How to complete this task - Within the entries below, find every line that has the string "Open", then copy it.

Dataset extract -
[Start of section]
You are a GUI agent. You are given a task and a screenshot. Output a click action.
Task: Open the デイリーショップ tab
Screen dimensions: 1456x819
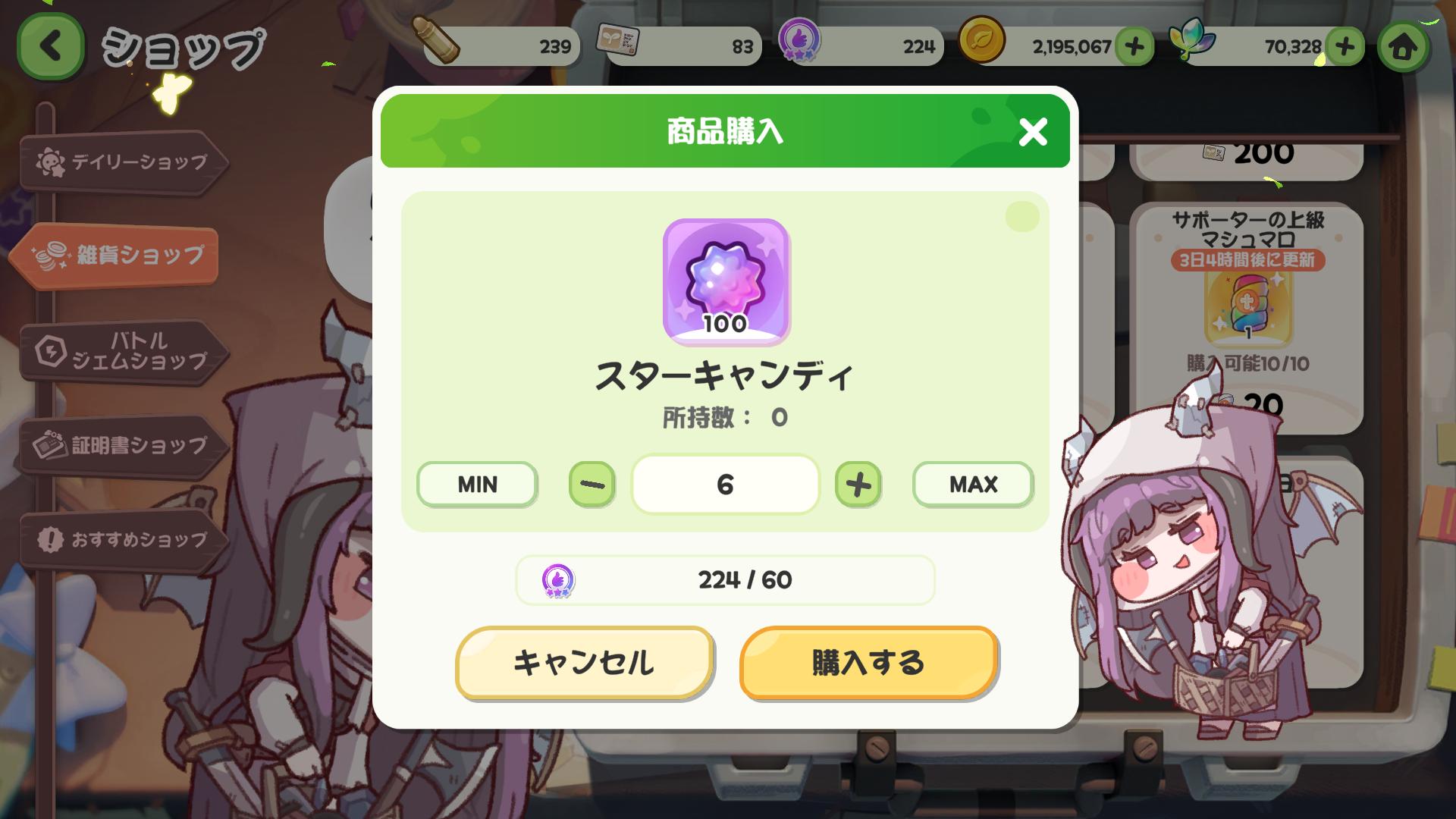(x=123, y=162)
[End of section]
[Start of section]
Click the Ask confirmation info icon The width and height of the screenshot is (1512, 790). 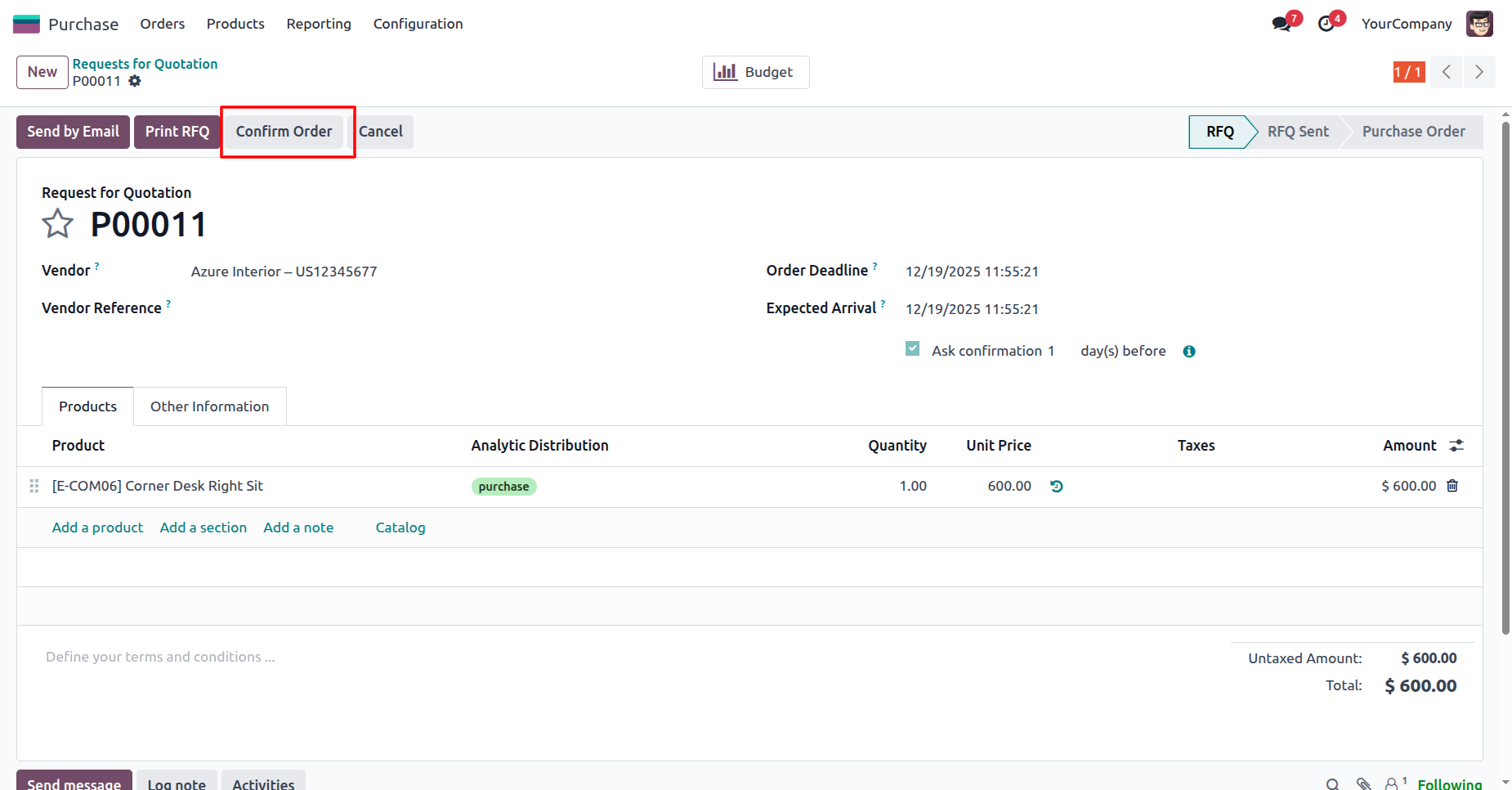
[End of section]
[Start of section]
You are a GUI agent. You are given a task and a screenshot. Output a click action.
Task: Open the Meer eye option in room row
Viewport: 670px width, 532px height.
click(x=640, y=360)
[End of section]
Task answer -
Task: Open the デイリーショップ tab
Task: Open the Meer eye option in room row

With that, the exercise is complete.